A worker holds a hammer as he unrolls roofing material on a house under construction… (Sam Hodgson/Bloomberg…)
Home prices in the nation's 20 biggest cities dipped 0.1% in October from the prior month but rose strongly from the same month last year, according to a closely watched index, indicating the start of the seasonal slowdown in home prices.
It was the first month-over-month dip after six months of gains for the Standard & Poor's/Case-Shiller index of 20 large cities. The index was up 4.3% compared with October 2011.
"Looking over this report, and considering other data on housing starts and sales, it is clear that the housing recovery is gathering strength," said David M. Blitzer, chairman of the index committee at S&P Dow Jones Indices. "Higher year-over-year price gains plus strong performances in the Southwest and California, regions that suffered during the housing bust, confirm that housing is now contributing to the economy."

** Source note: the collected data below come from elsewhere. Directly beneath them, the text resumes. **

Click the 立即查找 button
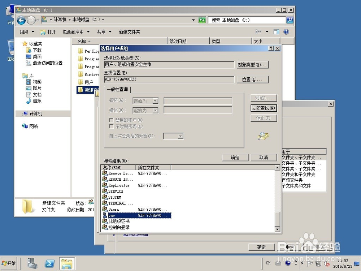This screenshot has width=361, height=271. tap(264, 108)
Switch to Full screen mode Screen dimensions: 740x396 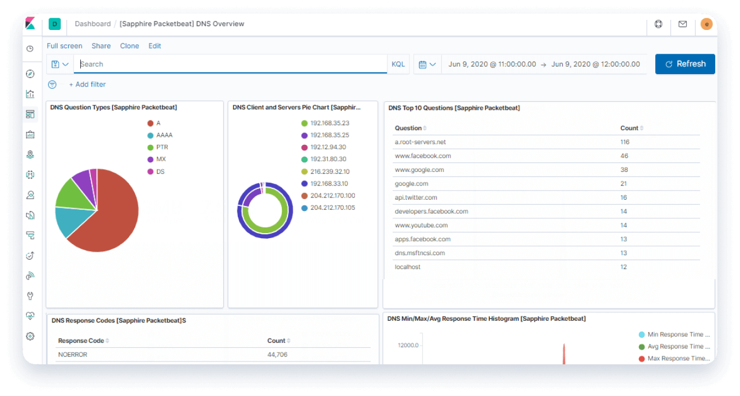[x=64, y=46]
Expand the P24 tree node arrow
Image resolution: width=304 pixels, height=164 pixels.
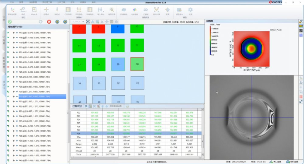[14, 67]
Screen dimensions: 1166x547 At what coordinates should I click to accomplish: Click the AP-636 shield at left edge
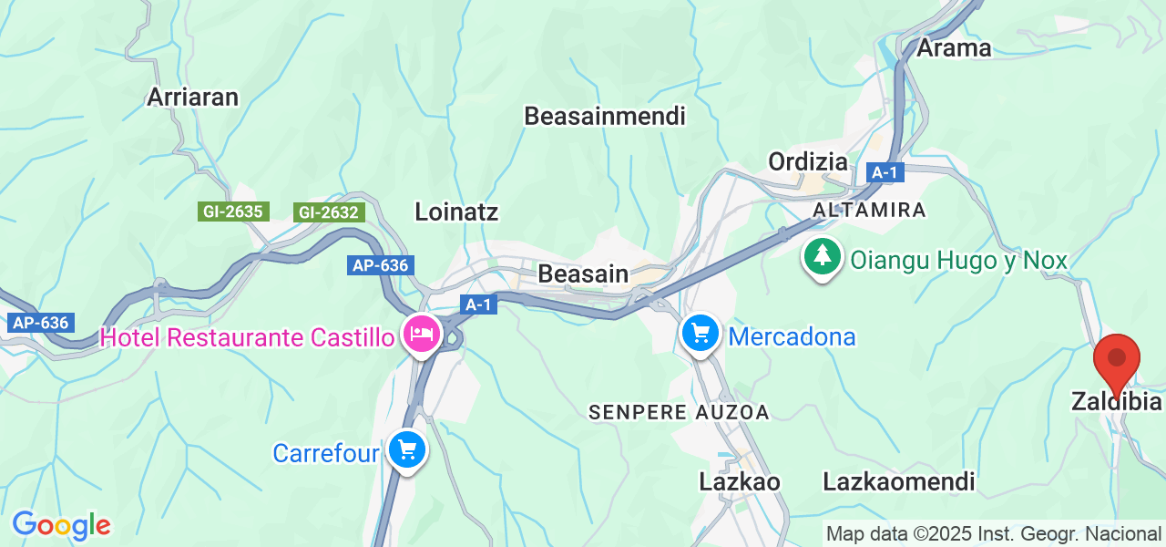(40, 323)
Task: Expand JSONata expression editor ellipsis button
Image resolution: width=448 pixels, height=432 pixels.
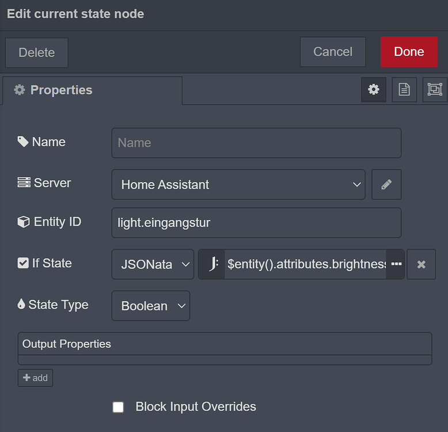Action: pos(396,264)
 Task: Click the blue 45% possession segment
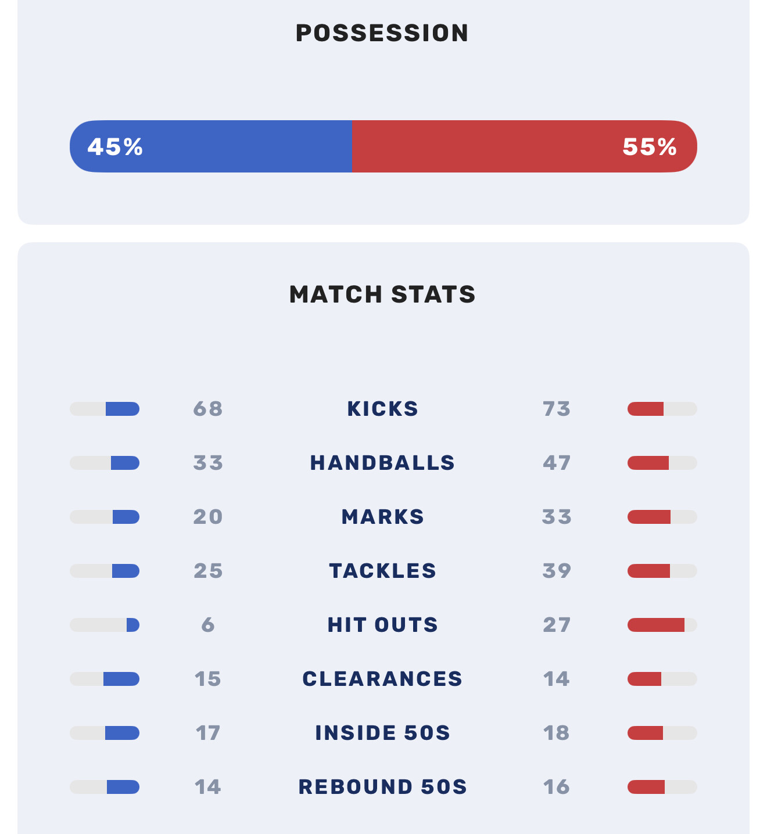210,146
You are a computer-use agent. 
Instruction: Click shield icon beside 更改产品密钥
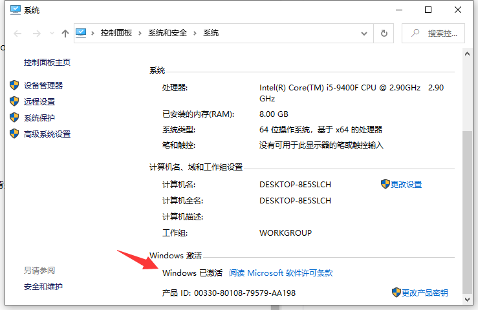[396, 293]
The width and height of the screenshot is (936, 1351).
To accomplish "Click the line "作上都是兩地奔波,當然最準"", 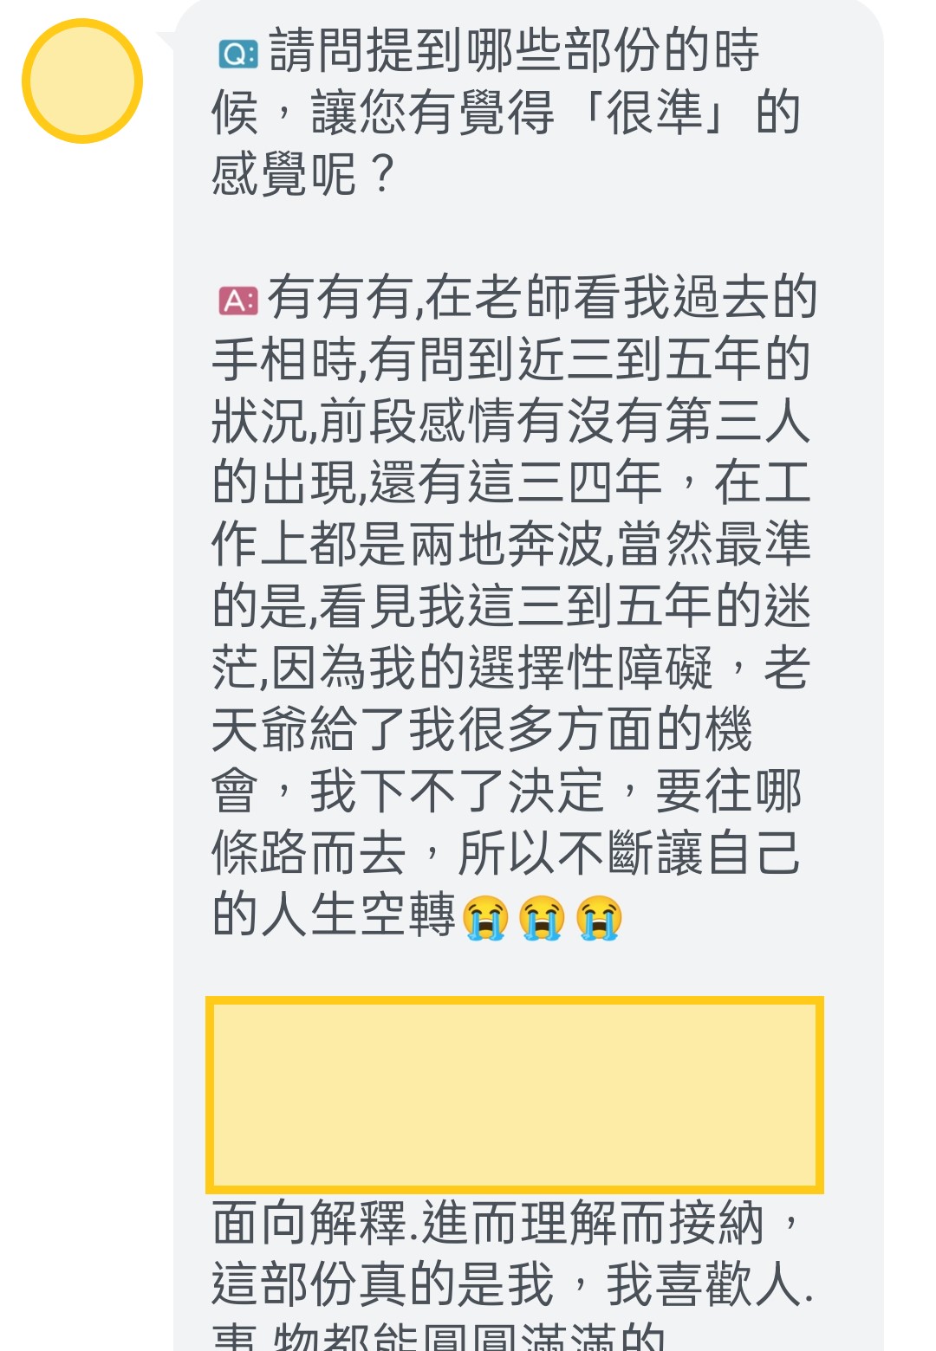I will pyautogui.click(x=512, y=545).
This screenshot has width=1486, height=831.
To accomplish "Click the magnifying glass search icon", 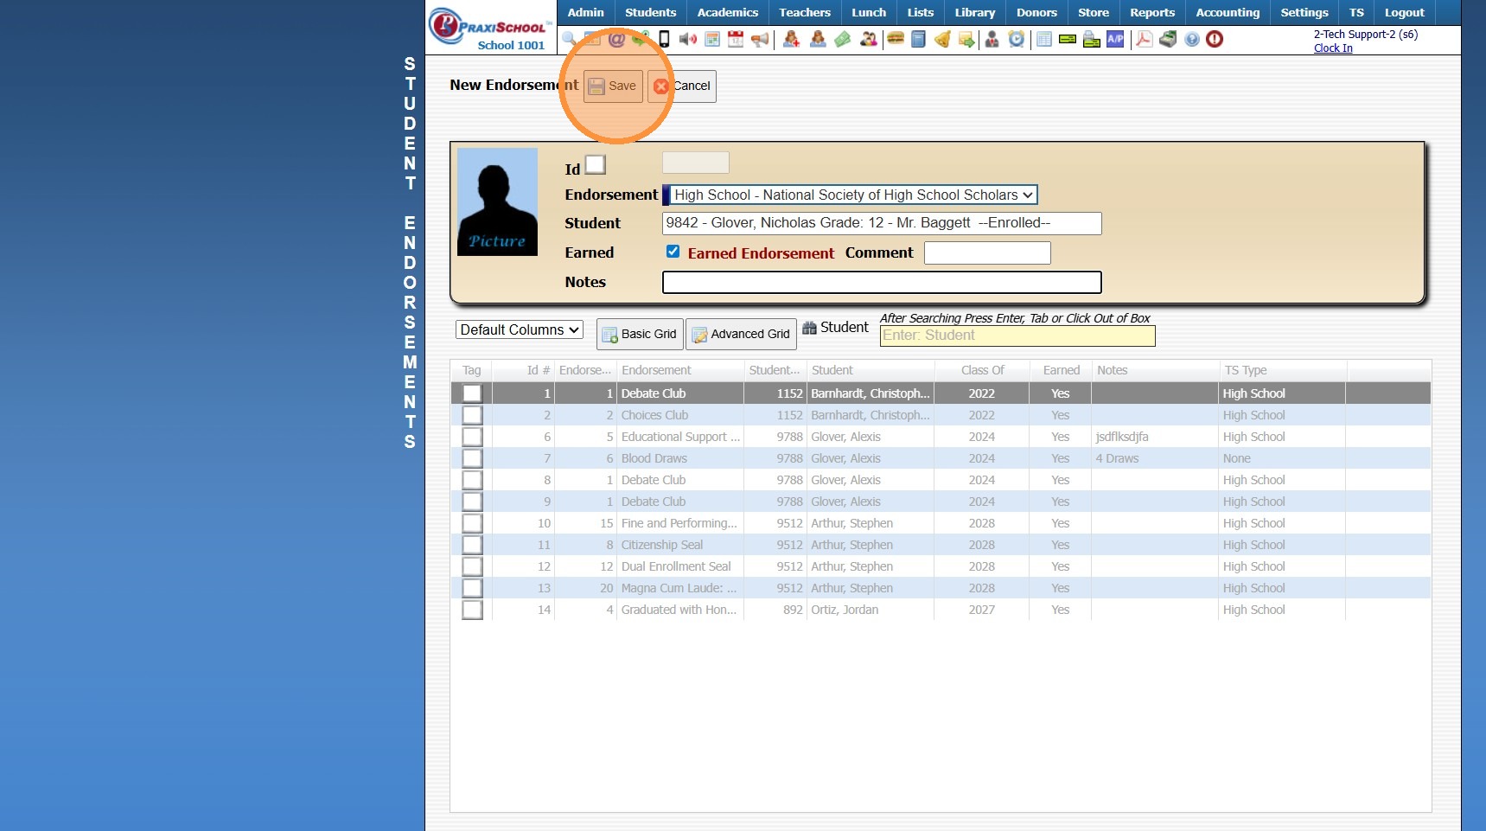I will coord(569,39).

Five cities in the 20-city index turned negative, posting month-over-month declines in October after being in positive territory the month before. Those five cities were Atlanta, Dallas, Miami, Minneapolis and Seattle. Among all of the cities, Chicago posted the weakest numbers, dropping 1.5%, followed by Boston, where prices fell 1.4%.
Las Vegas posted the strongest gain, with prices up 2.8%.